EXERCISE DATA:
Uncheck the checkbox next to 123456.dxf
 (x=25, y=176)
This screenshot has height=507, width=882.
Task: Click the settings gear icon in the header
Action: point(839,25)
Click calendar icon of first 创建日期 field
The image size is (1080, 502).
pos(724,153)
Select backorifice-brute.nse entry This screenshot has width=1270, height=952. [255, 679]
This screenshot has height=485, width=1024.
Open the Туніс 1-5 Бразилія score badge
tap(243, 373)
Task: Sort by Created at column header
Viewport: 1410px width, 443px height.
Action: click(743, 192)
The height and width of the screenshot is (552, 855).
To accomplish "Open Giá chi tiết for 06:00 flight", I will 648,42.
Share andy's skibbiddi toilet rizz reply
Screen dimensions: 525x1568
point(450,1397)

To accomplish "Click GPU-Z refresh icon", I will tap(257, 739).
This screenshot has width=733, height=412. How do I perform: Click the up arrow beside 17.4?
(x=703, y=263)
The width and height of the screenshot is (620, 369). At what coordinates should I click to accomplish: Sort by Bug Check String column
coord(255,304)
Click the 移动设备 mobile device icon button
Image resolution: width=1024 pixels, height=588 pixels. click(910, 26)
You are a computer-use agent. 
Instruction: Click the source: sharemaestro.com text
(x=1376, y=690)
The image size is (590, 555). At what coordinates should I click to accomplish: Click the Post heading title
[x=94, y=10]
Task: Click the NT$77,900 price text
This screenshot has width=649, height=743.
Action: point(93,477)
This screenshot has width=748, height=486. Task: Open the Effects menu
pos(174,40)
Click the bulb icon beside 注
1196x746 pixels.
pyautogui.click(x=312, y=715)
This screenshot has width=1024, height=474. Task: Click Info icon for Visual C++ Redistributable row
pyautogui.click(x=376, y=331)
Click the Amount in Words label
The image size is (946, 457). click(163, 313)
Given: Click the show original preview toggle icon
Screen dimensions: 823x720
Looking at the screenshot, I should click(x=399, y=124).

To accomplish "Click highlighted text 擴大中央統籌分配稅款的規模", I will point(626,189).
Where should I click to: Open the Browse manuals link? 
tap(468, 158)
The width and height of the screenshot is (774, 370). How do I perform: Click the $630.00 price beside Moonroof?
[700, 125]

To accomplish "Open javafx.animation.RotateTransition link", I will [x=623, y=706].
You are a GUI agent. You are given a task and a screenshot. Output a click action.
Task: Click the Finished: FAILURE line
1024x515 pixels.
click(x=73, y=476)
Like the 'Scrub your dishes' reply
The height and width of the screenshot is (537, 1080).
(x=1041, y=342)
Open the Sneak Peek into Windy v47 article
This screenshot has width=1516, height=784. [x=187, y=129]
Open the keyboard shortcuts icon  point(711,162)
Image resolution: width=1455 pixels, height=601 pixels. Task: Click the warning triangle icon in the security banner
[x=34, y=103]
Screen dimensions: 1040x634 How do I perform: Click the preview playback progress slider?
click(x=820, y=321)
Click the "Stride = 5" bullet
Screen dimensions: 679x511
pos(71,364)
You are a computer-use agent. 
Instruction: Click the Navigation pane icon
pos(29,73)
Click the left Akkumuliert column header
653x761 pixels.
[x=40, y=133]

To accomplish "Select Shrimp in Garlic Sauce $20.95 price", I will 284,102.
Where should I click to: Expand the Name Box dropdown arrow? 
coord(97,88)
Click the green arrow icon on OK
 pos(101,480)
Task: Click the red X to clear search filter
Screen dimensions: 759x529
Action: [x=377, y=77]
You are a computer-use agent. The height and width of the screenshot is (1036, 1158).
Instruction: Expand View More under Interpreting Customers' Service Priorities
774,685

DO THIS:
Please print, word for word, the lines of the data above, from its first line up to and including the line containing "Select backorifice-brute.nse entry".

ANSWER TO THE TASK:
Uncheck the checkbox next to 123456.dxf
 (x=25, y=176)
This screenshot has height=507, width=882.
Task: Click the settings gear icon in the header
Action: point(839,25)
Click calendar icon of first 创建日期 field
The image size is (1080, 502).
pos(724,153)
Select backorifice-brute.nse entry This screenshot has width=1270, height=952. [255, 679]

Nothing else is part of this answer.